Vorliegender Text:
----------------
Der Experte fordert auf dem European Health Forum Gastein (Österreich) mehr politische Unterstützung zur Beschleunigung der E-Health-Umsetzung. Bedenken gegenüber den geplanten Massnahmen hält er deren Vorteile entgegen.

E-Health umschreibt die Vielzahl der Möglichkeiten des Computer- und Interneteinsatzes in der Medizin. Am bekanntesten davon sind die elektronische Erfassung verordneter oder rezeptfreier Medikamente (E-Medikation) oder elektronische Patientendokumente als Ersatz von Papier. Sie sollen Wechselwirkungen prüfen und Mehrfachuntersuchungen oder -verordnungen vermeiden. "Doch auch Telemedizin und Telemonitoring gehören dazu, wo die Dienstleistung zum Patienten nach Hause kommt statt umgekehrt - oder die beschleunigte Pharmaforschung durch Supercomputer, die das Gehirn oder den ganzen Körper simulieren", erklärt Madelin.

Innerhalb der Innovationen im Gesundheitssystem räumt Madelin E-Health eine zentrale Stellung ein. "Ihr schlagender Vorteil ist, dass sie viele Abläufe weitaus effektiver und kostengünstiger macht. Etwa in Schottland sank durch derartige Maßnahmen der Anteil der Spitalsübernachtungen, bei denen sich alte Menschen nur wegen Unwohlseins hospitalisieren ließen, um 25 Prozent. Die Betroffenen erhielten stattdessen zuhause schnellere und bessere Beratung, welche Mittel sie einnehmen sollten. Mehr Patienten wurden mit weniger Budget besser versorgt."
----------------
Bereitgestelltes Material:
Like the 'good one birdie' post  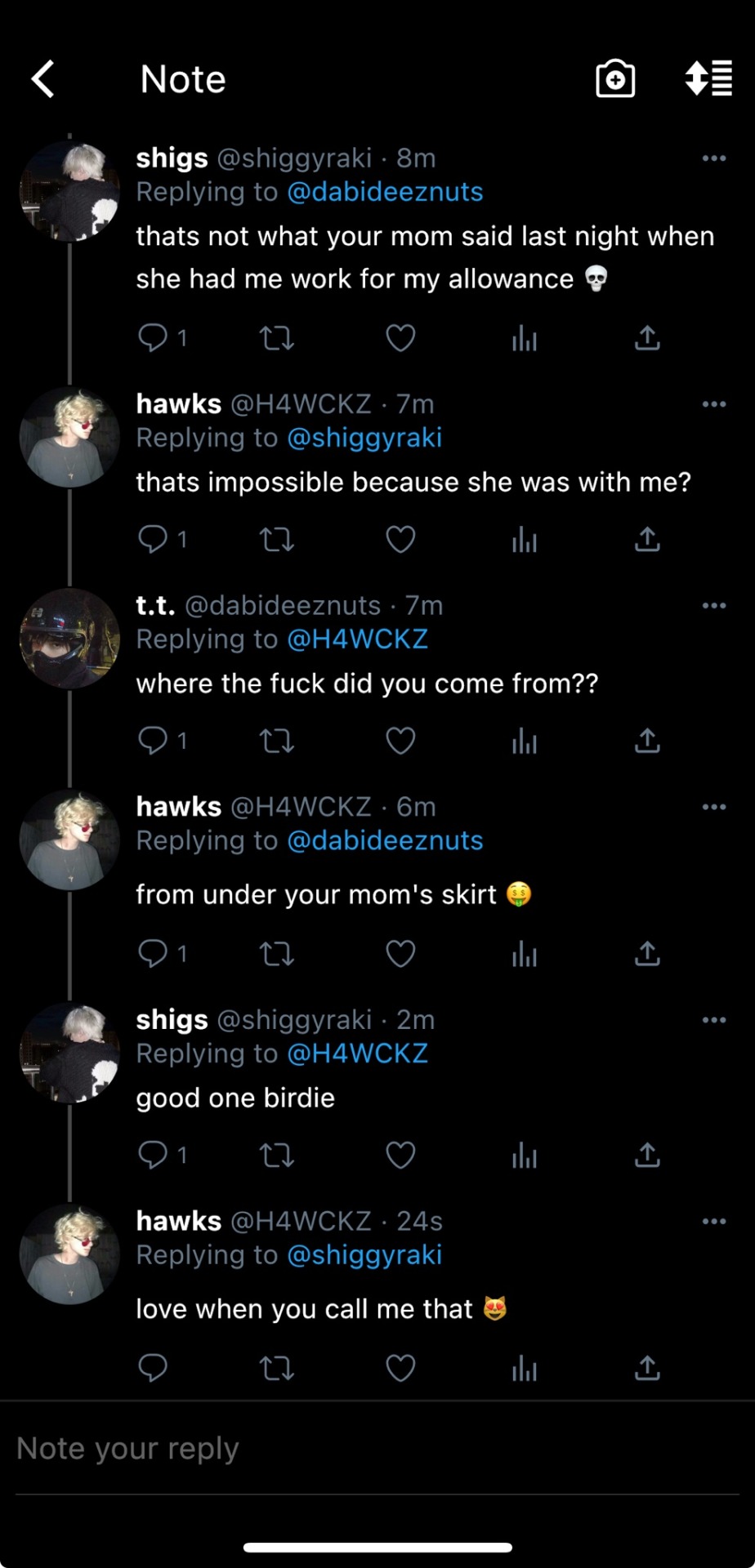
----------------
Aufgabenstellung:
Zählen Sie sämtliche Anwendungsformen von E-Health auf, die im obigen Text über E-Health genannt werden.

Antwortfeld:
- E-Medikation (elektronische Erfassung verordneter oder rezeptfreier Medikamente)
- elektronische Patientendokumente als Ersatz von Papier
- Telemedizin
- Telemonitoring
- beschleunigte Pharmaforschung durch Supercomputer, die das Gehirn oder den ganzen Körper simulieren